--- SOURCE PASSAGE ---
XFX sprung a surprise along the sidelines of the 2024 Computex with their innovative new Radeon RX 7900 XTX Mercury Magnetic Air. This custom-design graphics card powered by AMD's flagship GPU is a step up from the company's top Merc 310 product. It started life out as the China-exclusive RX 7900 XTX Phoenix Nirvana, before the company decided to give the card a worldwide launch as the RX 7900 XTX Magnetic Air. Behind the name is an XFX innovation with the card's fan design. You might see the name "MagAir" or "Mag Air" in some places and stores, but XFX decided to change the name of the product to "Magnetic Air" a few days ago.
Several graphics card manufacturers are beginning to see the value in making the fans of their cooling solutions easily replaceable by end-users, with minimal need for disassembly. This is to let users clean the fans, for consistent cooling performance. The way they usually go about doing this is by making it straightforward to take off the cooler shroud without disturbing the heatsink underneath. Other companies make it easy to unscrew the fans off their cavities from the cooler shroud, but this needs a screwdriver to access three screws from between the fan blades, making you run the risk of bending or breaking the blades, which could imbalance the fan and damage its bearing down the line. XFX took a novel approach to this problem. The fans can be simply pulled off like fridge magnets, with no tools needed!
Each of the three fans on the XFX RX 7900 XTX Mercury Magnetic Air comes with magnetized grooves behind the hub that interlock with grooves on the cooler shroud, and secured in place by magnetism that's strong enough to hold the fan in place even at its highest RPM. This magnetism, however, is weak enough that a user can pull the fan off without bending or deforming the impeller in the process. There are no wires involved, the grooves have contact points for the four pins of the fan that include power, PWM signal, and speed sensor. There's more to this card than its innovative fan design. The aluminium fin-stack heatsink is improved over the XFX RX 7900 XTX Merc 310. The designs of the cooler shroud and backplate expose a lot more of the heatsink along the top- and bottom edges, improving exhaust ventilation.
AMD Radeon RX 7900 XTX is the company's flagship GPU, designed for maxed out gameplay at 4K Ultra HD, including with ray tracing. It's the most scaled out implementation of the RDNA 3 graphics architecture, which seeks to introduce generational performance and efficiency uplifts riding on the 5 nm foundry node; AI acceleration on the GPU, and a second generation implementation of AMD's ray tracing hardware pipeline that improves ray intersection performance by 50%. The new multi-draw indirect accelerator (MDIA) can significantly improve performance of DirectX 12 applications that use the multi-draw indirect instruction.

--- DIRECTIONS ---
[1] In the graphics card article, what was the card called when it was sold only in China?
[2] Reproduce the graphics card article word for word, everything from "AMD Radeon RX" down to "multi-draw indirect instruction.".

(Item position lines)
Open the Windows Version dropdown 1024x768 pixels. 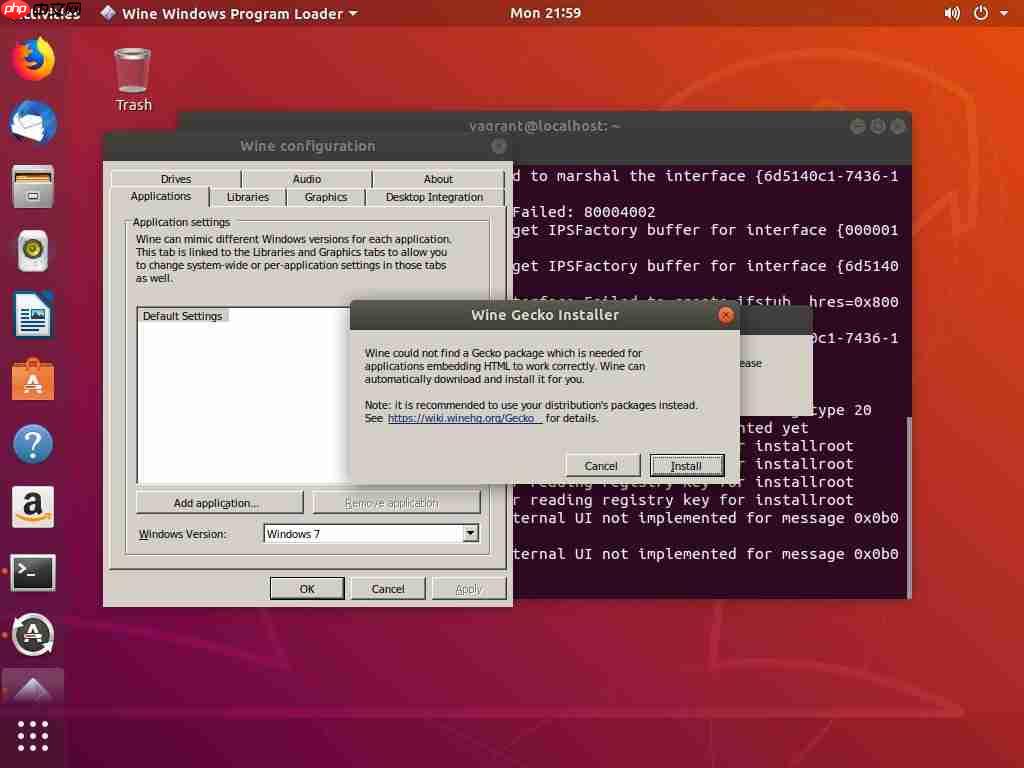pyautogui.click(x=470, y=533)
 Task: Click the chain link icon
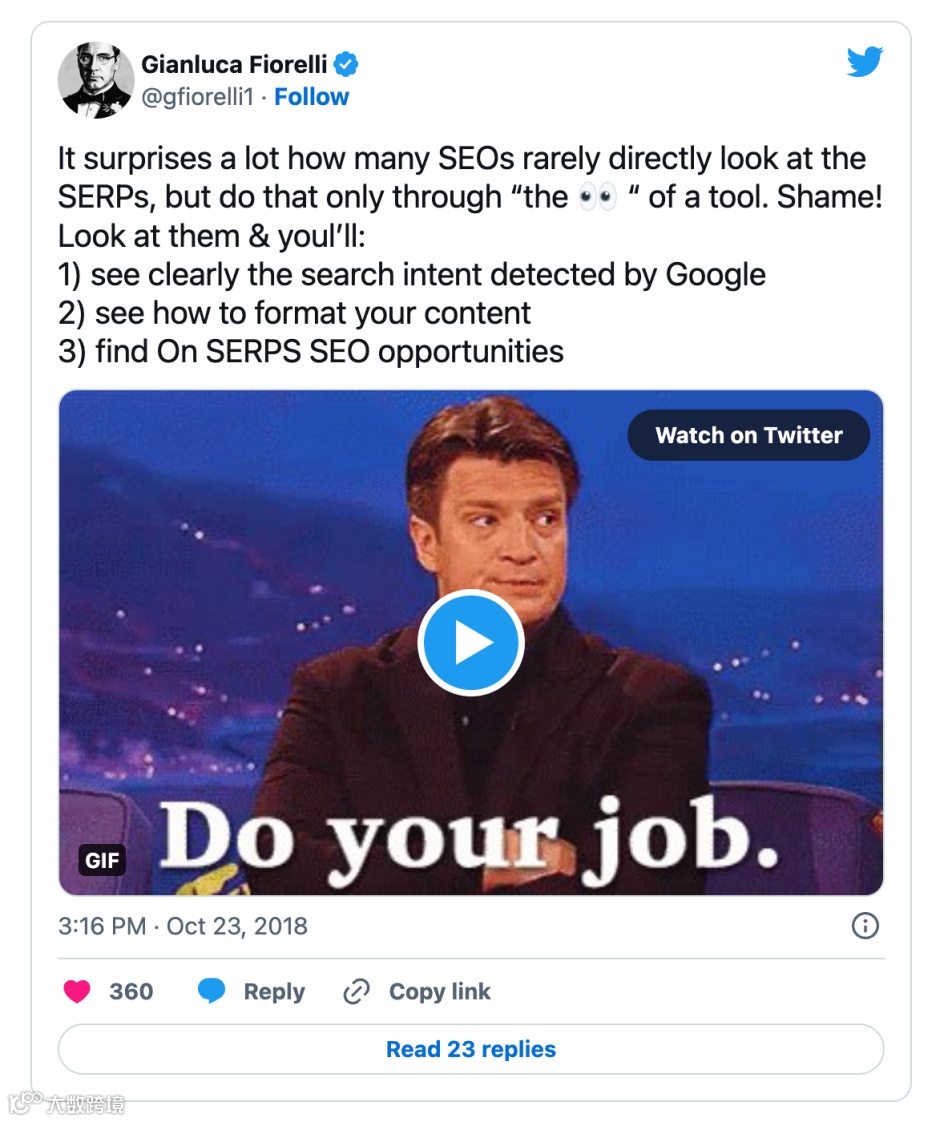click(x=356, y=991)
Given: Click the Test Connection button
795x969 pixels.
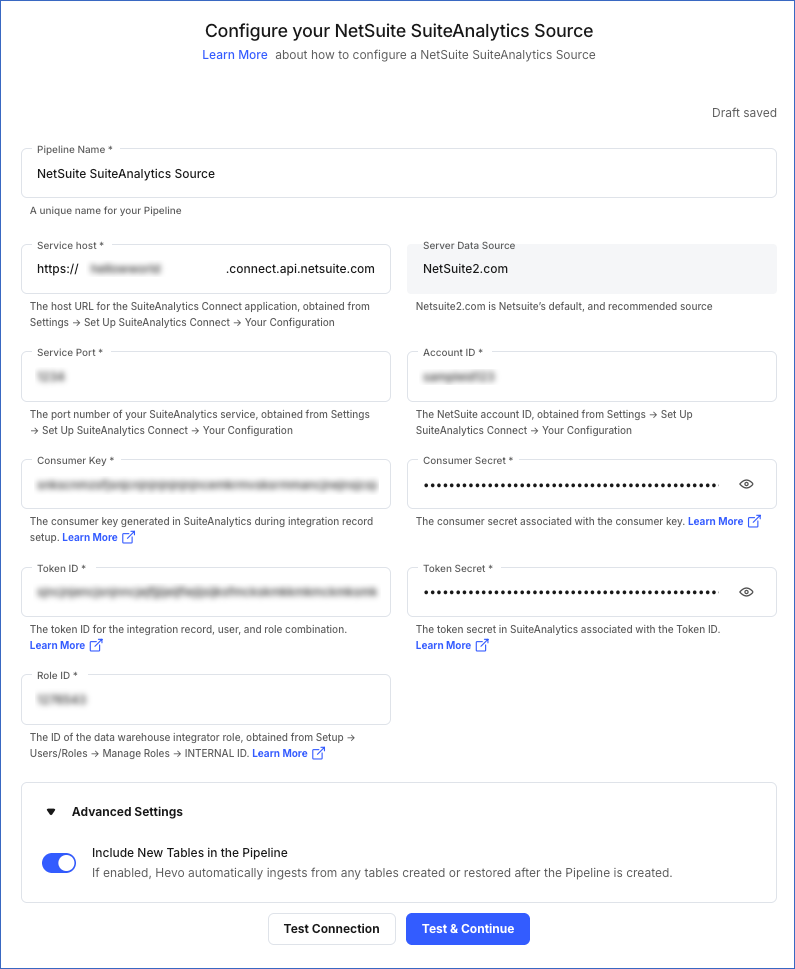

--- TASK-BY-TASK RESULTS ---
[1] It was the RX 7900 XTX Phoenix Nirvana.

[2]
AMD Radeon RX 7900 XTX is the company's flagship GPU, designed for maxed out gameplay at 4K Ultra HD, including with ray tracing. It's the most scaled out implementation of the RDNA 3 graphics architecture, which seeks to introduce generational performance and efficiency uplifts riding on the 5 nm foundry node; AI acceleration on the GPU, and a second generation implementation of AMD's ray tracing hardware pipeline that improves ray intersection performance by 50%. The new multi-draw indirect accelerator (MDIA) can significantly improve performance of DirectX 12 applications that use the multi-draw indirect instruction.